Vegeta copioso tanto nelle selve di conifere che di piante frondose dal luglio all'ottobre, specialmente nei luoghi muscosi.
È fungo assolutamente innocuo e di buon gusto se viene ben cotto e condito.
Da noi non è conosciuto, ma in altri luoghi, specialmente nell'Austria inferiore, è ricercato a preferenza del Lapacendro buono. Colà si prepara dal popolo alla graticola facendo un taglio longitudinale al gambo e cospergendolo con molto sale, e dalle classi agiate alla casseruola con burro, brodo di carne, pepe, sale, prezzemolo e quando è presto cotto aggiungendovi del semolino (gries) quanto è necessario ad assorbire l'intingolo, e poi a piena cottura si serve come contorno alla carne.

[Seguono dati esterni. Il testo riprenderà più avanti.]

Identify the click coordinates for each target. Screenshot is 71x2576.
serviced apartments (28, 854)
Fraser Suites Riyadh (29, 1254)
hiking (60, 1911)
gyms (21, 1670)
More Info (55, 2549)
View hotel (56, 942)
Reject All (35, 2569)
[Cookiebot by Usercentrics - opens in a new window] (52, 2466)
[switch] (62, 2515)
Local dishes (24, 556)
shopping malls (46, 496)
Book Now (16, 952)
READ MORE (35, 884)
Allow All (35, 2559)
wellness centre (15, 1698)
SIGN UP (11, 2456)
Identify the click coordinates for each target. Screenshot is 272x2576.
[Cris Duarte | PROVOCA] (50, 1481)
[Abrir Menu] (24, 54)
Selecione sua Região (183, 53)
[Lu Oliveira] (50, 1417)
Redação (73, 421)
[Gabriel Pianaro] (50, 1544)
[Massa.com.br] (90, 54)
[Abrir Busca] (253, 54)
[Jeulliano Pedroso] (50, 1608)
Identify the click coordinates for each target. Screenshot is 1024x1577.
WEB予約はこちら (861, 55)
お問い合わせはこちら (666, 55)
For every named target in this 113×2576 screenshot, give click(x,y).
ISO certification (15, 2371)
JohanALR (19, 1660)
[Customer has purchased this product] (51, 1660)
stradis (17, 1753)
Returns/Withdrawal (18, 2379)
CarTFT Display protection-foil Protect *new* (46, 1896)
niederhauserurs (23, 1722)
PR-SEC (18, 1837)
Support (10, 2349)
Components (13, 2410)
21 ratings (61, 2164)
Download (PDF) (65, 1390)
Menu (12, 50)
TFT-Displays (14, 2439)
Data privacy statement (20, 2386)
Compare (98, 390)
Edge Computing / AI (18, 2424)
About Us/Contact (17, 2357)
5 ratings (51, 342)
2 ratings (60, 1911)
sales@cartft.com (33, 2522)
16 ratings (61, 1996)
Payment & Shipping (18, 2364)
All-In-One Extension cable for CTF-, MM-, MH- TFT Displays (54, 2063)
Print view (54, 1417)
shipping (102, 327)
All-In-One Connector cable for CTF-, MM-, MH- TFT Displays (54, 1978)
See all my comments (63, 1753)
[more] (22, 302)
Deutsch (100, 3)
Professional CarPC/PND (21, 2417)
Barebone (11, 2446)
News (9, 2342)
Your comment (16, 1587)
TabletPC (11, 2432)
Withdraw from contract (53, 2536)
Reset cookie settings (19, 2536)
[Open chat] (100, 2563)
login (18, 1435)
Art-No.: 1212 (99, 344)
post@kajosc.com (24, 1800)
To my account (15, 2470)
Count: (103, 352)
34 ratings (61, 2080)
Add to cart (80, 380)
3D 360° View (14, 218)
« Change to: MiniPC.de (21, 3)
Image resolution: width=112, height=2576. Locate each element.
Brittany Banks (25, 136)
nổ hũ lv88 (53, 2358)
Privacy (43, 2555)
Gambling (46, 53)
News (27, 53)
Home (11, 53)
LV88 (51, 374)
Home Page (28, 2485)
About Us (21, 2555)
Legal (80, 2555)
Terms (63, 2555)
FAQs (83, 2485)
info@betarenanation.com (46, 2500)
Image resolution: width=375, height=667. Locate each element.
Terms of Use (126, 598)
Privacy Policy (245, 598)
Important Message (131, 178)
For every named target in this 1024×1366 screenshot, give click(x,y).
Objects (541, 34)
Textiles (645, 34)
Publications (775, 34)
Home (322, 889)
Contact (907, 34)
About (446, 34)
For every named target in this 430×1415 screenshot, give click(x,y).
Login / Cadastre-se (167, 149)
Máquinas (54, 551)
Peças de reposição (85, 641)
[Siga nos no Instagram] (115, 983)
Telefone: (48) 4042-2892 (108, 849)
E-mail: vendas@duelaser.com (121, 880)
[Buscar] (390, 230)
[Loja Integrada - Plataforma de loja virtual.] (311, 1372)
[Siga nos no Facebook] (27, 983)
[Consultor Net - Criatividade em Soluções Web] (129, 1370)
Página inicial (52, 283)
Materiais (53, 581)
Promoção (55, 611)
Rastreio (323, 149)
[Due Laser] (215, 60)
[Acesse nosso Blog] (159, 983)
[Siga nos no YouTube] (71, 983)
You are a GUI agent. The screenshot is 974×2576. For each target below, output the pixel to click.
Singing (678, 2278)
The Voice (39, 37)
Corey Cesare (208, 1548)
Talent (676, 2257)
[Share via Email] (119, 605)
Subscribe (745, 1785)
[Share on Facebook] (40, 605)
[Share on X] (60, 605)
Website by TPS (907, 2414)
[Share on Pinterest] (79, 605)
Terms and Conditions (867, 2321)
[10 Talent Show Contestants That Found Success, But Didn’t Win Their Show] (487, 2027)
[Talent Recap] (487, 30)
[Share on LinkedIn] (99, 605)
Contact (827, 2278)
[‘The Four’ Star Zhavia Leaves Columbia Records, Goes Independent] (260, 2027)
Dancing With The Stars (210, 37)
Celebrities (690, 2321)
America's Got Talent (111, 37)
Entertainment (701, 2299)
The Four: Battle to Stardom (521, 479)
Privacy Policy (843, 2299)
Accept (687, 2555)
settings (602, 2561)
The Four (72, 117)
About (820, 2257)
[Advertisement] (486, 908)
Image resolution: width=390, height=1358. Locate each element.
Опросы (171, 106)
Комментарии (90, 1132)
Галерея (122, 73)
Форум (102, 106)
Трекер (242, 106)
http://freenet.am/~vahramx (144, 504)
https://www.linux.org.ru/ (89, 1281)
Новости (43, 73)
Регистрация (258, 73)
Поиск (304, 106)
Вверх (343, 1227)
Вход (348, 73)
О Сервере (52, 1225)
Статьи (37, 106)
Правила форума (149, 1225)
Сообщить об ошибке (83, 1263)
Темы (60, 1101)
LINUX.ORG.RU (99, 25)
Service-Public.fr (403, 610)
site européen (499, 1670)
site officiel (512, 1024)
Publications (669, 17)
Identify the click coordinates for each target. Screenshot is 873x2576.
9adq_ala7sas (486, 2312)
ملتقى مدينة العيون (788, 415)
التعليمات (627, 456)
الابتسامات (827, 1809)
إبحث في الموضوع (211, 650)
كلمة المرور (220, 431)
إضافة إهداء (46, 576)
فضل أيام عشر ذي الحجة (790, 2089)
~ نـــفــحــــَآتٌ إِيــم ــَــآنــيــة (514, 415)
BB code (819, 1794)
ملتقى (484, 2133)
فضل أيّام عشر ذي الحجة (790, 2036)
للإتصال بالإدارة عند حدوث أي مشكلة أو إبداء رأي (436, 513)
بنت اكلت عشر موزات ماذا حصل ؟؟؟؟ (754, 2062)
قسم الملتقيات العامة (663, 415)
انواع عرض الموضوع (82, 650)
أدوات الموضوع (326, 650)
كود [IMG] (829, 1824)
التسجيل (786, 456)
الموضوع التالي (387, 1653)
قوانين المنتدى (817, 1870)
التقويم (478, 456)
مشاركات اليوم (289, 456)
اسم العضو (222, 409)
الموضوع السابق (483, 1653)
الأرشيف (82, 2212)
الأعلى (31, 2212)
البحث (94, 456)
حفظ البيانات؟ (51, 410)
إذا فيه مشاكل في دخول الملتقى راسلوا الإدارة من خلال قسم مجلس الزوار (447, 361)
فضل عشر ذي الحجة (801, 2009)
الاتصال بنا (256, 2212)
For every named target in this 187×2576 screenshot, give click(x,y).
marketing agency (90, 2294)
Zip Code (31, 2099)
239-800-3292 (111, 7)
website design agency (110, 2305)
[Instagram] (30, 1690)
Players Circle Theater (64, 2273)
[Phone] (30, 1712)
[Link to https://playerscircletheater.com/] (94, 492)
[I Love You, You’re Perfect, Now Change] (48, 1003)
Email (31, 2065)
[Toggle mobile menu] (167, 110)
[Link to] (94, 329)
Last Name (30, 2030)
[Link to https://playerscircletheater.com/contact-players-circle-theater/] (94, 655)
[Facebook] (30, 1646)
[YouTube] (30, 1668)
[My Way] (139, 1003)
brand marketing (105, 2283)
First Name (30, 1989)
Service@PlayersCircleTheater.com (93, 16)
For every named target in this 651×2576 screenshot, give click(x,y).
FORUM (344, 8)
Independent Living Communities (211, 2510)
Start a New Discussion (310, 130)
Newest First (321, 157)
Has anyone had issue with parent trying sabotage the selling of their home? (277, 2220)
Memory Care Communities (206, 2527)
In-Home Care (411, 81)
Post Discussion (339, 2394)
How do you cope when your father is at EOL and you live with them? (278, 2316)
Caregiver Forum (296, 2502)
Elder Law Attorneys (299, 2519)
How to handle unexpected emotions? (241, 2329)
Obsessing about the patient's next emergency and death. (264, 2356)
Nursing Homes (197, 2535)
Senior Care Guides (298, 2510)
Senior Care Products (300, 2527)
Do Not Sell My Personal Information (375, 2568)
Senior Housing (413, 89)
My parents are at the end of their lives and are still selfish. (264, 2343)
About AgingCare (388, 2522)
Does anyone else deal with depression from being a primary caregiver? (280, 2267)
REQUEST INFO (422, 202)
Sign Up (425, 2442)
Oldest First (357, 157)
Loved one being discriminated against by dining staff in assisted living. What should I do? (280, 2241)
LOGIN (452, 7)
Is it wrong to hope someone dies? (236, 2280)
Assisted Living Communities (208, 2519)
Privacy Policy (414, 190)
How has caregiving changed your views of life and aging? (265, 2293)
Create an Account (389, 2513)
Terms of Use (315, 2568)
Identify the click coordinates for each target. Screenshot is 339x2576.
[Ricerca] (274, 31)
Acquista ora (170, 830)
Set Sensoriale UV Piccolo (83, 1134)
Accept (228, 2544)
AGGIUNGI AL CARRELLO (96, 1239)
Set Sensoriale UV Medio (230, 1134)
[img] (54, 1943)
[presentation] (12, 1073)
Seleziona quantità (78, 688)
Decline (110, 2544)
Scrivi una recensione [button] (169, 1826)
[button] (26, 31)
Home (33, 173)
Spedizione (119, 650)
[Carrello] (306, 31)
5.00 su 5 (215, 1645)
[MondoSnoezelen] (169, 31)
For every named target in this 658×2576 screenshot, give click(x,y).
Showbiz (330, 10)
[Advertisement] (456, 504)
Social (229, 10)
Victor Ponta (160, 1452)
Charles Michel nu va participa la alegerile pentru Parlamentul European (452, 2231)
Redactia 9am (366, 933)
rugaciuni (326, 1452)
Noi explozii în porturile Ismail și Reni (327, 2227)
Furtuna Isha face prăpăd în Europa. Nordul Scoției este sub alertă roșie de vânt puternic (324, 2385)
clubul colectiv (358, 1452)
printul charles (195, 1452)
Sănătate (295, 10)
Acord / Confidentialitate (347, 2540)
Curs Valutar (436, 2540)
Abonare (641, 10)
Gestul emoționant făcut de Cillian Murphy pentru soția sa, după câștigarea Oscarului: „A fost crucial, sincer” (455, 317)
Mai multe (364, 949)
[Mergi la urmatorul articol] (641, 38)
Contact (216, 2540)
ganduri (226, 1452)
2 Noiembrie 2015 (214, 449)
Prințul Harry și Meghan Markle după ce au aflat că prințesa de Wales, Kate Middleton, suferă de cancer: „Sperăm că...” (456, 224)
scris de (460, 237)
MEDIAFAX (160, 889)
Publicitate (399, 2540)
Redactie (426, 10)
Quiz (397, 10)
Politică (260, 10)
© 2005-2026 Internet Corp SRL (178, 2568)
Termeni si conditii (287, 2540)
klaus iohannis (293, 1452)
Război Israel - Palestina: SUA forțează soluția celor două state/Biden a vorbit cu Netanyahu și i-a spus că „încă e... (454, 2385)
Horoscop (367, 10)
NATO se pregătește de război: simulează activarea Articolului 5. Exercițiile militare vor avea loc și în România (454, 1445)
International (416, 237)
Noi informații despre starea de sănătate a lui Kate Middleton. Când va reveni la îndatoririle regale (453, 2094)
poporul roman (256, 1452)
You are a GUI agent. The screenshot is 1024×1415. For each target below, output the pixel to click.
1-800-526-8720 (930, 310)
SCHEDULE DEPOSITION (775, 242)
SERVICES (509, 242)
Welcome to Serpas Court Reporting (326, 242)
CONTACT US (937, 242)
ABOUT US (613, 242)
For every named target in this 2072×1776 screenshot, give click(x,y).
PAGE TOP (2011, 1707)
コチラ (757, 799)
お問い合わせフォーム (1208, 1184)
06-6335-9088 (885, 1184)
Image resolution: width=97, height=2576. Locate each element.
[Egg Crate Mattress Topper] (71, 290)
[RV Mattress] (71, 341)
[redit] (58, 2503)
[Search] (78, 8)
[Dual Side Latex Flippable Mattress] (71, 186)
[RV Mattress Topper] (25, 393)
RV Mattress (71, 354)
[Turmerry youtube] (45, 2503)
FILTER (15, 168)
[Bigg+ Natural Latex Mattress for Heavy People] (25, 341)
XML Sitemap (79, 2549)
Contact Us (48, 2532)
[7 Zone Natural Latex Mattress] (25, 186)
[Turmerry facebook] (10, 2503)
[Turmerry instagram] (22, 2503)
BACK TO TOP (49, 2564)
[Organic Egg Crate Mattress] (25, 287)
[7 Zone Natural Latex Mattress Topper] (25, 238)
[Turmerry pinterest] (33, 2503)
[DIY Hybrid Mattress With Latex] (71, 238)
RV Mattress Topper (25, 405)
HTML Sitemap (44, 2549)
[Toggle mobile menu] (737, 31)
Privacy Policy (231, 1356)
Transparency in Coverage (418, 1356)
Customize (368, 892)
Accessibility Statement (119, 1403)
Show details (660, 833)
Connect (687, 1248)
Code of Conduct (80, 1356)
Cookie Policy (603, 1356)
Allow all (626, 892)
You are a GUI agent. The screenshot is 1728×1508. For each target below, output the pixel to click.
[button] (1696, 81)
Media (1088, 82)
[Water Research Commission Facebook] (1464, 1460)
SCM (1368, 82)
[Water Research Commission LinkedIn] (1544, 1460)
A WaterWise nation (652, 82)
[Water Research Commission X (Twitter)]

Tav. LXVI — Lactarius volemus Fr. (Peveraccio giallo)
Bresadola dis. — Lit. G. Zippel Trento
Spiegazione delle figure: a-b Individuo in vario grado di sviluppo. c Individuo sezionato verticalmente. d Spore.
Lactarius vellereus Fr. — Tav. LXVII.
Ital. Lattario lanuto. Franc. Le poivré moutonné. Ted. Wollschwamm.
Ha cappello convesso-ombelicato, poi ad imbuto, assai carnoso, compatto, tutto coperto da una fina lanugine di colore bianco-calce; lamelle grossette, distanti, sovente ramose, al gambo troncato-attaccate, bianche; gambo corto, obeso, bianco, pubescente; carne compatta, granulosa, acre; latte bianco, acre-piperato, diventante al contatto dell'aria, dopo qualche tempo, color zolfino; basidii clavati, 40-50 × 7-10 µ.; spore bianche, quasi rotonde, 6-8 × 6 µ. minutamente asperule.